Потом была Елена Черноусова, потом Ада Паратова, артистка эстрады. С Адой было веселее, как потом вспоминал писатель: «Мы шумно, с выдумкой отдыхали, получив гонорары: я, Саша Галич и Ада…»
Где-то в перерыве между загулами и женитьбами Юрий Маркович покупает пай в ДСК «Советский писатель», строит дачу. Здесь его настигает пятая женитьба, о которой нужно сказать особо.
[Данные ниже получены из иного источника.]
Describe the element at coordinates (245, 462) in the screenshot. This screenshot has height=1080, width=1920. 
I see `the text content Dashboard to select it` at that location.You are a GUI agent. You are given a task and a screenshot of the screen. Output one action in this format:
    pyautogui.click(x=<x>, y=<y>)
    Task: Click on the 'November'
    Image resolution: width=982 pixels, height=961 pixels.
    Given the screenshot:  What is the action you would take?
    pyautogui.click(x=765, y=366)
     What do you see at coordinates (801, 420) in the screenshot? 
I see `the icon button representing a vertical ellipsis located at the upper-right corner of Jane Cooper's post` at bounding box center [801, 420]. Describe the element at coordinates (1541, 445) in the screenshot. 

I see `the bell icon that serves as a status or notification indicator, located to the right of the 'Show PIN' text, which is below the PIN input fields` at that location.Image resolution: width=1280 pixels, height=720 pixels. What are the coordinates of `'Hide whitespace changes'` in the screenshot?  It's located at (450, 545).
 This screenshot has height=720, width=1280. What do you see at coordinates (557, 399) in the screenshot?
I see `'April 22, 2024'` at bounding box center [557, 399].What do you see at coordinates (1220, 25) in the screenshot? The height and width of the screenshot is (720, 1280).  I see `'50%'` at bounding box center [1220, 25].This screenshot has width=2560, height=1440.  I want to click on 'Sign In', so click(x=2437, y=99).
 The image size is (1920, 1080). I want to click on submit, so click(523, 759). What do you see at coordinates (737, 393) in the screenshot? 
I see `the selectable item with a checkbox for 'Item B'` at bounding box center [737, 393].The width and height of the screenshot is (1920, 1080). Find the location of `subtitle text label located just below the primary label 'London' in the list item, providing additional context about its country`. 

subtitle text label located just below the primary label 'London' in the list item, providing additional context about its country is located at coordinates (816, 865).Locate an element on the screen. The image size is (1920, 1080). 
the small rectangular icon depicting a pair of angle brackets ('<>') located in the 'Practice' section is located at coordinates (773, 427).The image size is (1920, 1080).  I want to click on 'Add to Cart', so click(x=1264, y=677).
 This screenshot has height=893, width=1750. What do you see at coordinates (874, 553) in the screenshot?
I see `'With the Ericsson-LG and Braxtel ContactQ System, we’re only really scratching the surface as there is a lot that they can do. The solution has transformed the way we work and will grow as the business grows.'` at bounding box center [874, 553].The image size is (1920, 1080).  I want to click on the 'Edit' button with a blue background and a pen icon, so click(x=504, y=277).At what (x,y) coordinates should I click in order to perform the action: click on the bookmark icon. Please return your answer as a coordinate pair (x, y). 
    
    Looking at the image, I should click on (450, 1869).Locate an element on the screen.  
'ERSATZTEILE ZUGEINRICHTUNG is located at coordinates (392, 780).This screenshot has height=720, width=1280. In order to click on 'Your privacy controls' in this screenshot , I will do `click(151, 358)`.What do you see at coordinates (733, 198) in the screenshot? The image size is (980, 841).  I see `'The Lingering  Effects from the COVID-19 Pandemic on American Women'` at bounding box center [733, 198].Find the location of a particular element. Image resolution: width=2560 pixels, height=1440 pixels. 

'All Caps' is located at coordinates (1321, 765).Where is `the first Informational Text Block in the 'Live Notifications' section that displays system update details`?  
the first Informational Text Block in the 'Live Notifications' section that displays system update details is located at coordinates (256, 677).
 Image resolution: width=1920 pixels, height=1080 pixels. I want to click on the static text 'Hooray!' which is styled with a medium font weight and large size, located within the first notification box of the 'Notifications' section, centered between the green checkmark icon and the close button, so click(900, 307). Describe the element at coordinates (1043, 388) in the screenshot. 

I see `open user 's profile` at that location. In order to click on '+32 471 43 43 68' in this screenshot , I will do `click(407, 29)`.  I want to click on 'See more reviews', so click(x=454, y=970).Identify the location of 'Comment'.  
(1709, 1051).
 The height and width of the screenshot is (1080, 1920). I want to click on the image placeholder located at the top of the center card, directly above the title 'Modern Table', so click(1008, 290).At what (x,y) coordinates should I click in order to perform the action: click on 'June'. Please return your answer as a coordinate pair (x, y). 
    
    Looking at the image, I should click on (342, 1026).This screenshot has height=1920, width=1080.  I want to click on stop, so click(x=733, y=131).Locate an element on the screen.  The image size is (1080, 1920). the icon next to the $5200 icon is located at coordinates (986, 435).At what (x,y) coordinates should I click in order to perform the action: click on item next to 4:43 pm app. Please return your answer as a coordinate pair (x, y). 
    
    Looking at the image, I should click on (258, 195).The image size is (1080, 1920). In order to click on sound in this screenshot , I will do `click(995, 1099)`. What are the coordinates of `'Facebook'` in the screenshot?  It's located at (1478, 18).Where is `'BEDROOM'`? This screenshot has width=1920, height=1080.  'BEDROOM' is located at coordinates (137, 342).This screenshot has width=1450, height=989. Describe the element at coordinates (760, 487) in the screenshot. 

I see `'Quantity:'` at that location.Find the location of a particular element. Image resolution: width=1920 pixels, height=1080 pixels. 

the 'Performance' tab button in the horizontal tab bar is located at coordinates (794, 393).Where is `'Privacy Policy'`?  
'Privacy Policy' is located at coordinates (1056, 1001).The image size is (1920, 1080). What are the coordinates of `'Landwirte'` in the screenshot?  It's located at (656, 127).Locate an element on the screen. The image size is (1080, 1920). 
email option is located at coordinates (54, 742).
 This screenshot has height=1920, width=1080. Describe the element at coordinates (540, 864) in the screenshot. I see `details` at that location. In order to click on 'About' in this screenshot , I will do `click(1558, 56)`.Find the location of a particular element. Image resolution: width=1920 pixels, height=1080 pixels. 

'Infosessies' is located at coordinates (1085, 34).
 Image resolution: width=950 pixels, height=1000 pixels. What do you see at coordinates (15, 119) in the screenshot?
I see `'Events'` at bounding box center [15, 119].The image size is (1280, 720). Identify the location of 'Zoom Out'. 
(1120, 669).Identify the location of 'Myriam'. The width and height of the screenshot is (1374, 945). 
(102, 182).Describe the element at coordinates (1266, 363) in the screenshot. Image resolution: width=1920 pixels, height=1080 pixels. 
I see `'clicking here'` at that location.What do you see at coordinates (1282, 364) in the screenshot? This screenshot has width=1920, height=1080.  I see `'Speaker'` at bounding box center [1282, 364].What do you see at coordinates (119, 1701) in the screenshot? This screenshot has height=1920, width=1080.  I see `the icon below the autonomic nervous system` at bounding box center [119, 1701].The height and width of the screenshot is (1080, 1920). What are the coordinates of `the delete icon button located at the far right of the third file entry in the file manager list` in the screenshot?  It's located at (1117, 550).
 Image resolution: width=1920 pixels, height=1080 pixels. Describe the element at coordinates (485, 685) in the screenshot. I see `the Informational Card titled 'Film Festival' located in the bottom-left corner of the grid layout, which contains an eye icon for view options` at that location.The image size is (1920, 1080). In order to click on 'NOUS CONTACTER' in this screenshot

Его пятой женой становится в 1961 году потрясающе талантливая поэтесса Белла Ахмадулина. Необыкновенная смесь наивной девочки и чувственной женщины, божьей искры и дьявольских наваждений, объект воздыхания всех интеллигентных молодых людей шестидесятых и проклятий брошенных ради нее женщин, она не могла не привлечь внимания Нагибина. Она была первой женой Евгения Евтушенко, по словам Юрия Марковича «он научил ее пить портвейн». Нагибин взял ее основательностью, наличием больших по тем временам денег. Начались сниматься фильмы по его сценариям, а это приносило совсем другие гонорары. Говорят, что сценарий умирает в тот момент, когда снимается фильм. Может быть, это и так, но эта смерть является отнюдь не бесплатной. Кроме того, Белла была покорена домашним уютом семейной дачной жизни. Мама писателя, Ксения Алексеевна, при первой же встрече накормила ее вкусным борщом. Он ей так понравился, что поэтесса посвятила ему стихотворение. Нагибин подозревал, что она вообще впервые попробовала настоящий борщ.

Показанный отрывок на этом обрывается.